### [Description of the task]
Copy every one of the entries below verbatim, line by line, without altering anything.
▶
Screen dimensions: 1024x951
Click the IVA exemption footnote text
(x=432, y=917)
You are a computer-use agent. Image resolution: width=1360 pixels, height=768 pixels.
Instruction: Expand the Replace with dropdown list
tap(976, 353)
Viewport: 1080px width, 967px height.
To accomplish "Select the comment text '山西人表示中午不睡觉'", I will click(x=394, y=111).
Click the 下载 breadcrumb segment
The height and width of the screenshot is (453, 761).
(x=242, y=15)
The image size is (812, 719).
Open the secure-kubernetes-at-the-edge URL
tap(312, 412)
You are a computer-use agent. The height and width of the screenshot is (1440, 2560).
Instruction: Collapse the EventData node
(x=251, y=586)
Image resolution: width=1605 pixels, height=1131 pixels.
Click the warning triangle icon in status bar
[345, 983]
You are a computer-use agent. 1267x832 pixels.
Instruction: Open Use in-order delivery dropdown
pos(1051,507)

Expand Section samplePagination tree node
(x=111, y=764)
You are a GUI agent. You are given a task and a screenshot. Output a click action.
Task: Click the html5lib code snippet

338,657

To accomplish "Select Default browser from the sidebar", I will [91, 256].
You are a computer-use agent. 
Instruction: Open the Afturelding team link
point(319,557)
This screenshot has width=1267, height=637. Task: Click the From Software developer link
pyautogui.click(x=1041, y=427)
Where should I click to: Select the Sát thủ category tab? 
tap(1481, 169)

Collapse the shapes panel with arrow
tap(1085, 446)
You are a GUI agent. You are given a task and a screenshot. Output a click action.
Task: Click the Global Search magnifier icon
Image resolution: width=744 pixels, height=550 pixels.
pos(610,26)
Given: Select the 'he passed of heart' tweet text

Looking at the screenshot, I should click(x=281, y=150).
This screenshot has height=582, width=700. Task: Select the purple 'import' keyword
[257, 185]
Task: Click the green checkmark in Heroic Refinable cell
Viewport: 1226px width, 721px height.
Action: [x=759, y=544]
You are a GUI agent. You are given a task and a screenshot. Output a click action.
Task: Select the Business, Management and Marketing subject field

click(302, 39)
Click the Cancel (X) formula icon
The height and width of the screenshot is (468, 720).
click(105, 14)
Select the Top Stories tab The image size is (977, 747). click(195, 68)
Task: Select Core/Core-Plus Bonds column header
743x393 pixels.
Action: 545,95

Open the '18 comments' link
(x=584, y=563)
◀
### [Task solution]
Screen dimensions: 1024x951
Click the IVA exemption footnote text
(x=432, y=917)
You are a computer-use agent. Image resolution: width=1360 pixels, height=768 pixels.
Instruction: Expand the Replace with dropdown list
tap(976, 353)
Viewport: 1080px width, 967px height.
To accomplish "Select the comment text '山西人表示中午不睡觉'", I will click(x=394, y=111).
Click the 下载 breadcrumb segment
The height and width of the screenshot is (453, 761).
(x=242, y=15)
The image size is (812, 719).
Open the secure-kubernetes-at-the-edge URL
tap(312, 412)
You are a computer-use agent. The height and width of the screenshot is (1440, 2560).
Instruction: Collapse the EventData node
(x=251, y=586)
Image resolution: width=1605 pixels, height=1131 pixels.
Click the warning triangle icon in status bar
[345, 983]
You are a computer-use agent. 1267x832 pixels.
Instruction: Open Use in-order delivery dropdown
pos(1051,507)

Expand Section samplePagination tree node
(x=111, y=764)
You are a GUI agent. You are given a task and a screenshot. Output a click action.
Task: Click the html5lib code snippet

338,657

To accomplish "Select Default browser from the sidebar", I will [91, 256].
You are a computer-use agent. 
Instruction: Open the Afturelding team link
point(319,557)
This screenshot has width=1267, height=637. Task: Click the From Software developer link
pyautogui.click(x=1041, y=427)
Where should I click to: Select the Sát thủ category tab? 
tap(1481, 169)

Collapse the shapes panel with arrow
tap(1085, 446)
You are a GUI agent. You are given a task and a screenshot. Output a click action.
Task: Click the Global Search magnifier icon
Image resolution: width=744 pixels, height=550 pixels.
pos(610,26)
Given: Select the 'he passed of heart' tweet text

Looking at the screenshot, I should click(x=281, y=150).
This screenshot has height=582, width=700. Task: Select the purple 'import' keyword
[257, 185]
Task: Click the green checkmark in Heroic Refinable cell
Viewport: 1226px width, 721px height.
Action: [x=759, y=544]
You are a GUI agent. You are given a task and a screenshot. Output a click action.
Task: Select the Business, Management and Marketing subject field

click(302, 39)
Click the Cancel (X) formula icon
The height and width of the screenshot is (468, 720).
click(105, 14)
Select the Top Stories tab The image size is (977, 747). click(195, 68)
Task: Select Core/Core-Plus Bonds column header
743x393 pixels.
Action: 545,95

Open the '18 comments' link
(x=584, y=563)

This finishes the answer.